Supplied records →
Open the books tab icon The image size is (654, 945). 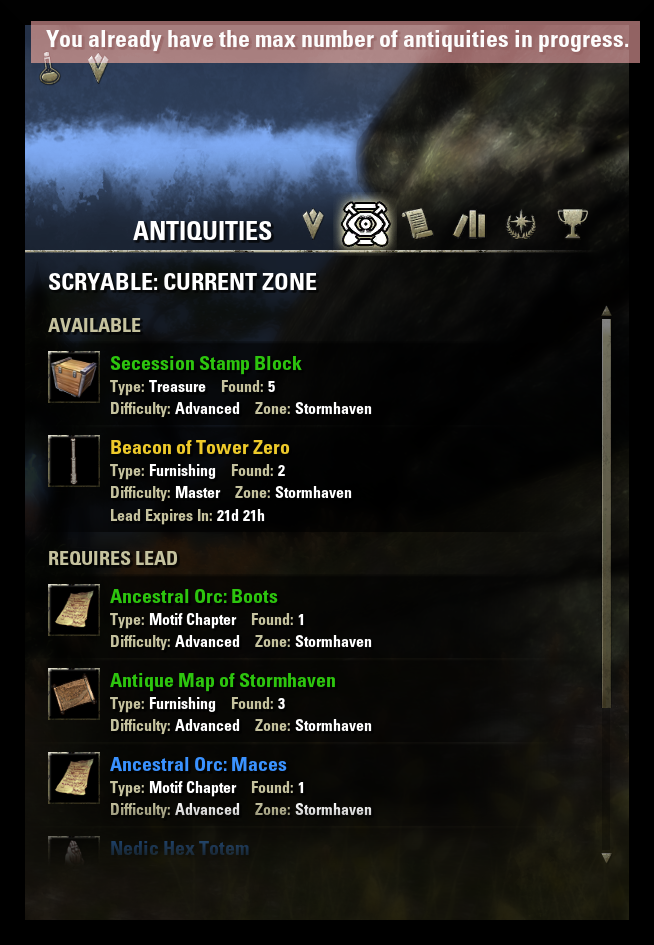pyautogui.click(x=469, y=225)
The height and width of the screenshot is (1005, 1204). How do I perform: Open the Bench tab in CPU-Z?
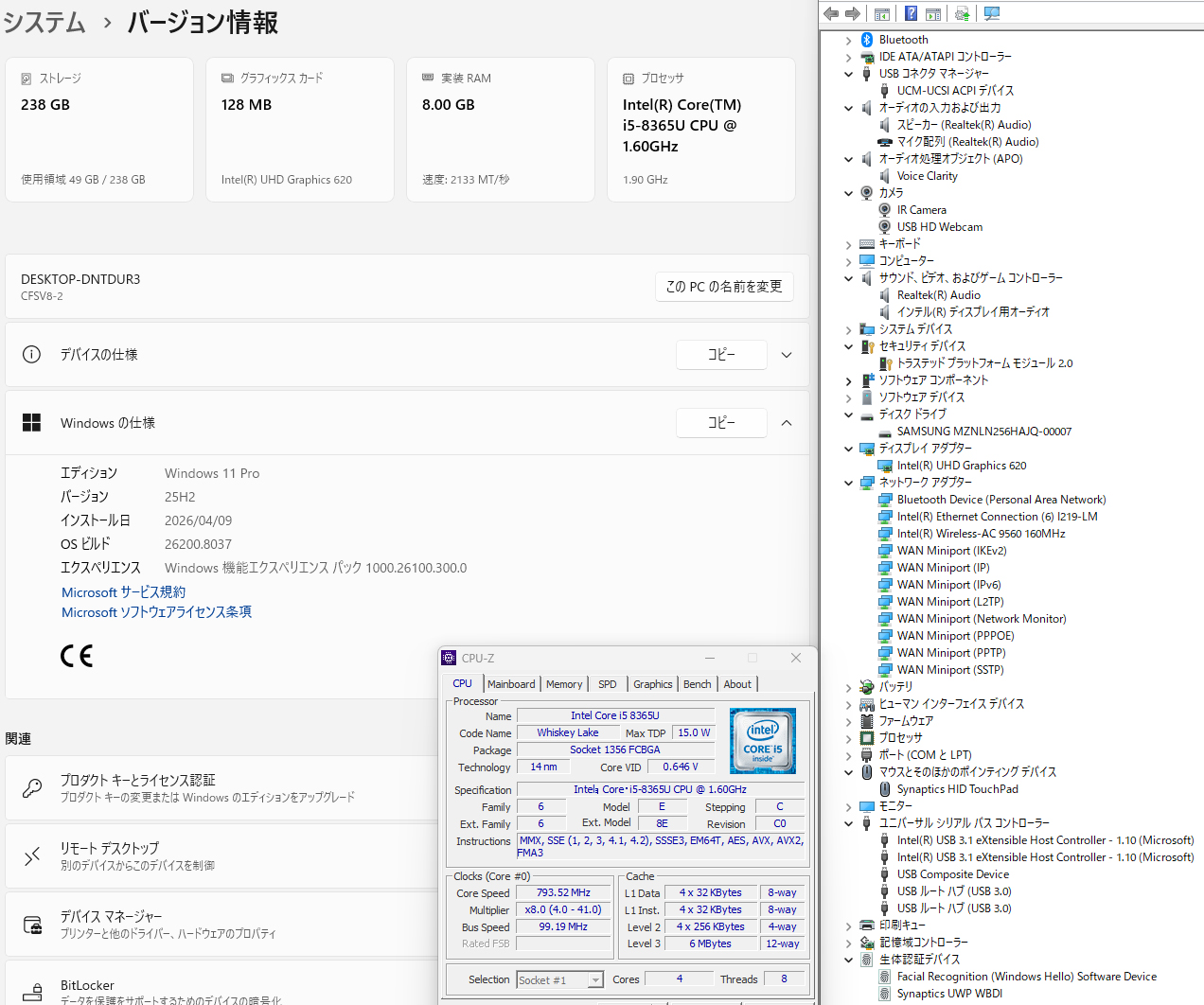pos(697,684)
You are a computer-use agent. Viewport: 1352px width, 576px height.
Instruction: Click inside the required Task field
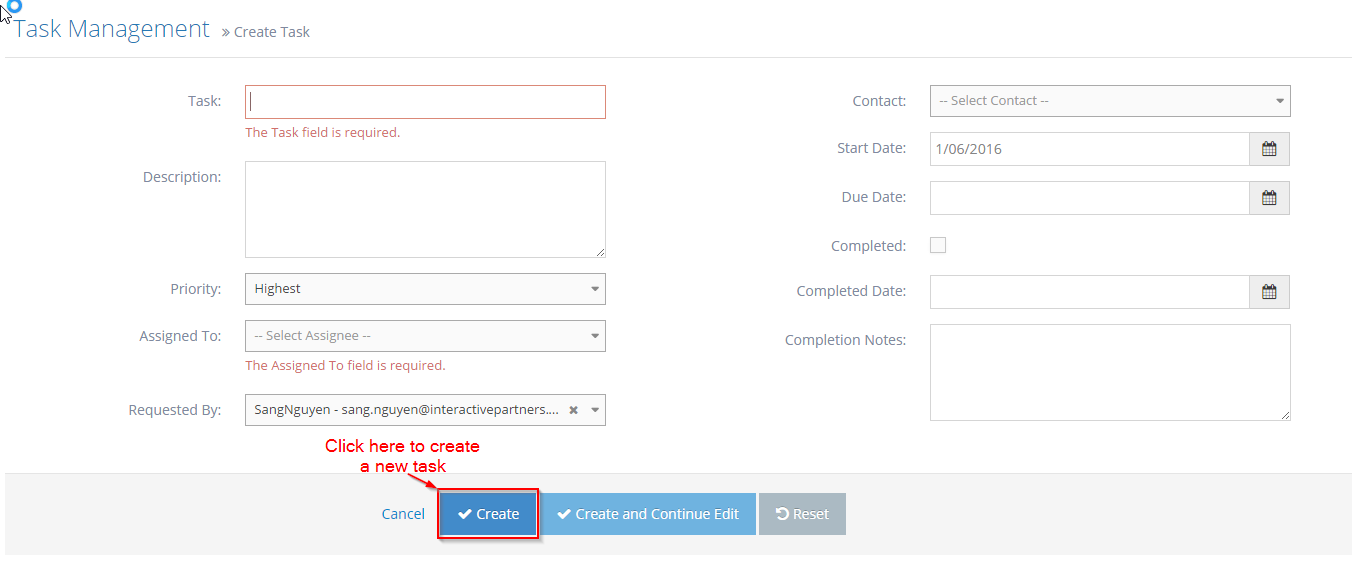tap(425, 101)
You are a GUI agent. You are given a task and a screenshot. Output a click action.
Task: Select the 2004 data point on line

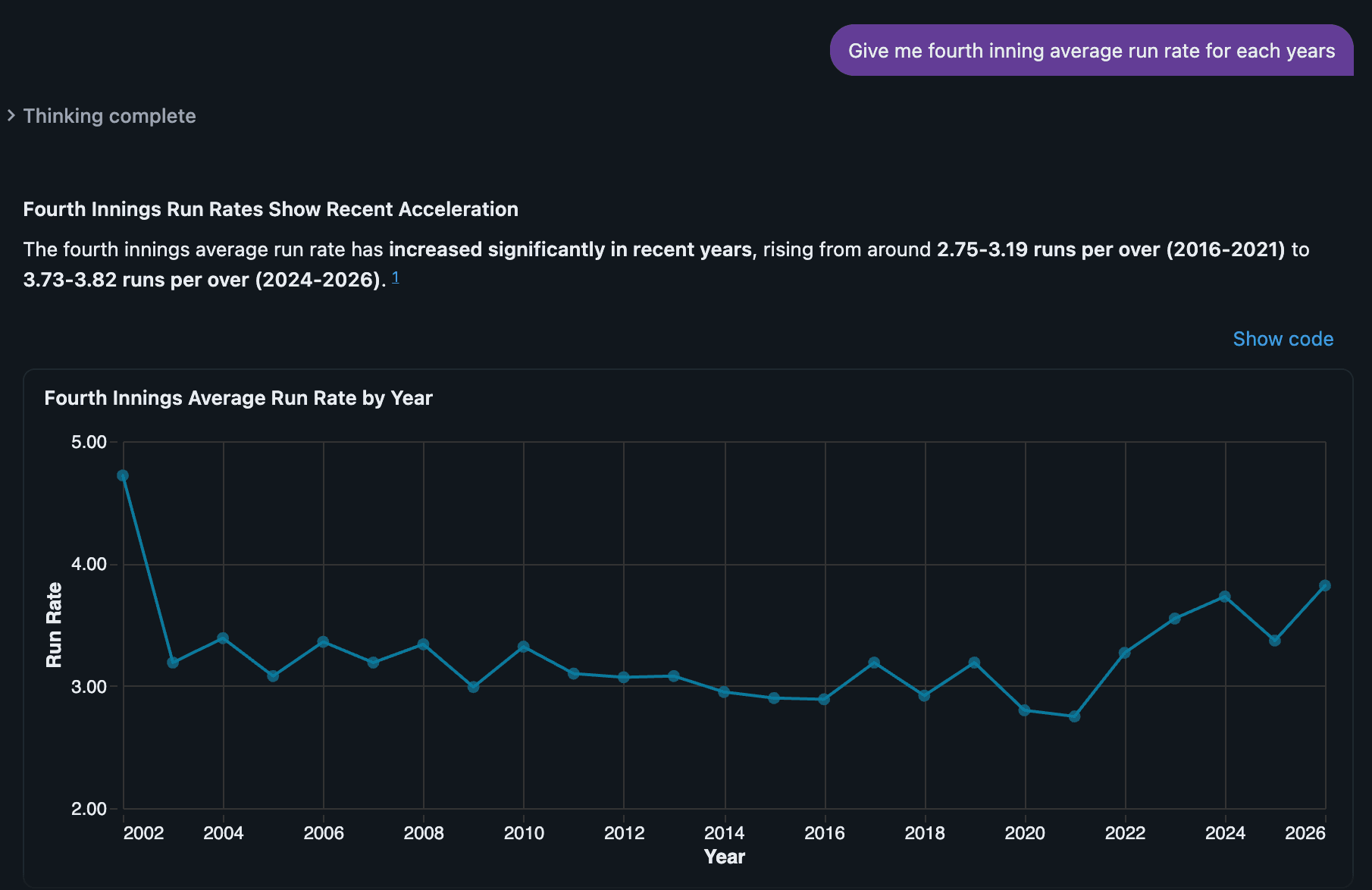coord(223,638)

Objective →
Set down the lines of the material above from the one containing "You are a GUI" through its end, inclusive, word for word and leaving out the pictures.

Answer in full →
You are a GUI agent. You are given a task and a screenshot. Output a click action.
Task: Select the 2004 data point on line

coord(223,638)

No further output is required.